# Try it:
Each line of the data that includes "will" must be copied.

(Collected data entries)

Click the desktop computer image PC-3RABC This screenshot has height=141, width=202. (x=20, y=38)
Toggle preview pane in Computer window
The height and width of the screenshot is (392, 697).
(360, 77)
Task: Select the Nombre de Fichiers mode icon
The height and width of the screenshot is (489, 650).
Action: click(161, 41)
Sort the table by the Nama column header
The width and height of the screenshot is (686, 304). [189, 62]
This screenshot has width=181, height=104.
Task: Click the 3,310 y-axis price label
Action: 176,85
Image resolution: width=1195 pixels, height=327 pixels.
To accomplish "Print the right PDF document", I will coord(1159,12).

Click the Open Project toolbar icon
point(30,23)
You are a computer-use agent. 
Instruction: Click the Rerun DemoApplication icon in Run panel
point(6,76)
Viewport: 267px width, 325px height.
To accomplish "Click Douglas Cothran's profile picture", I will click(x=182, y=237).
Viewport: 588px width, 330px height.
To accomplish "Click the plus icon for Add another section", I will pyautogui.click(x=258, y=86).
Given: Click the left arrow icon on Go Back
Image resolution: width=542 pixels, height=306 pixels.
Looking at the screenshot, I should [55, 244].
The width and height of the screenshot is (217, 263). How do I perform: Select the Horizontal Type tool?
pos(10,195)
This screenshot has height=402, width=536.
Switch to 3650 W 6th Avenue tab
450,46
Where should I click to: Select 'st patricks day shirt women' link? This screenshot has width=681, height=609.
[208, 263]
==
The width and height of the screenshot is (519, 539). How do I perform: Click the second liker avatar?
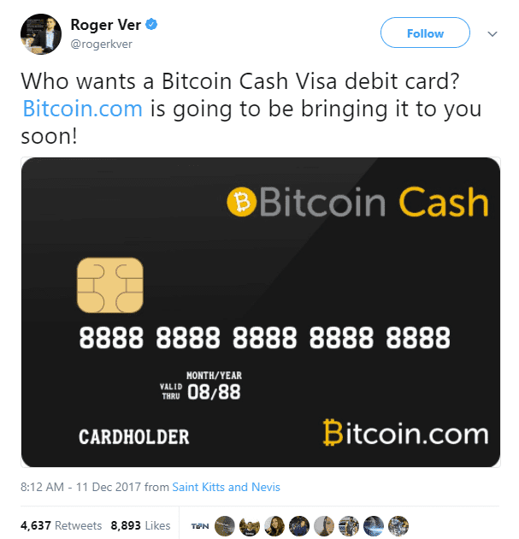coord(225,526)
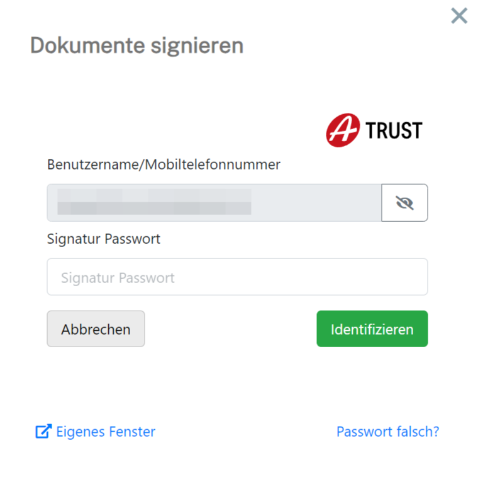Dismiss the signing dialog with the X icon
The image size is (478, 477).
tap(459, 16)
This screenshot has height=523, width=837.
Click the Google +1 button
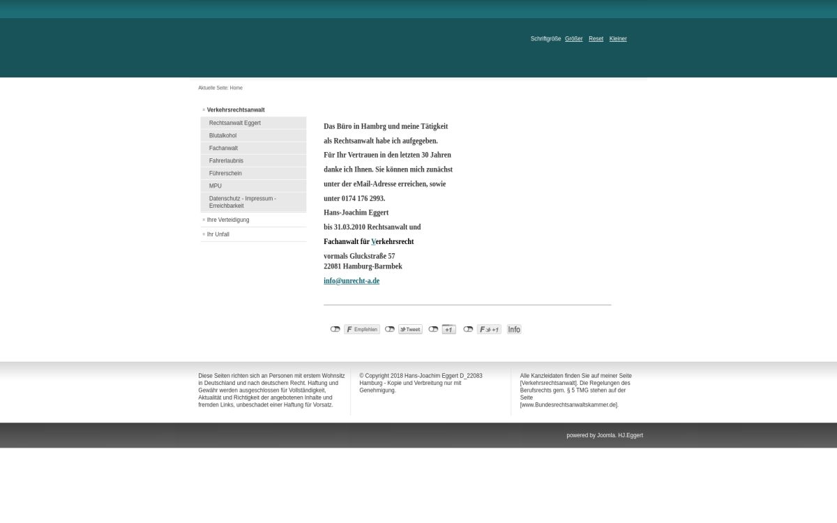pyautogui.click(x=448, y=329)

# Problem solution:
To accomplish "Print the right PDF document", I will coord(1159,12).
To accomplish "Click Douglas Cothran's profile picture", I will click(x=182, y=237).
To accomplish "Click the plus icon for Add another section", I will pyautogui.click(x=258, y=86).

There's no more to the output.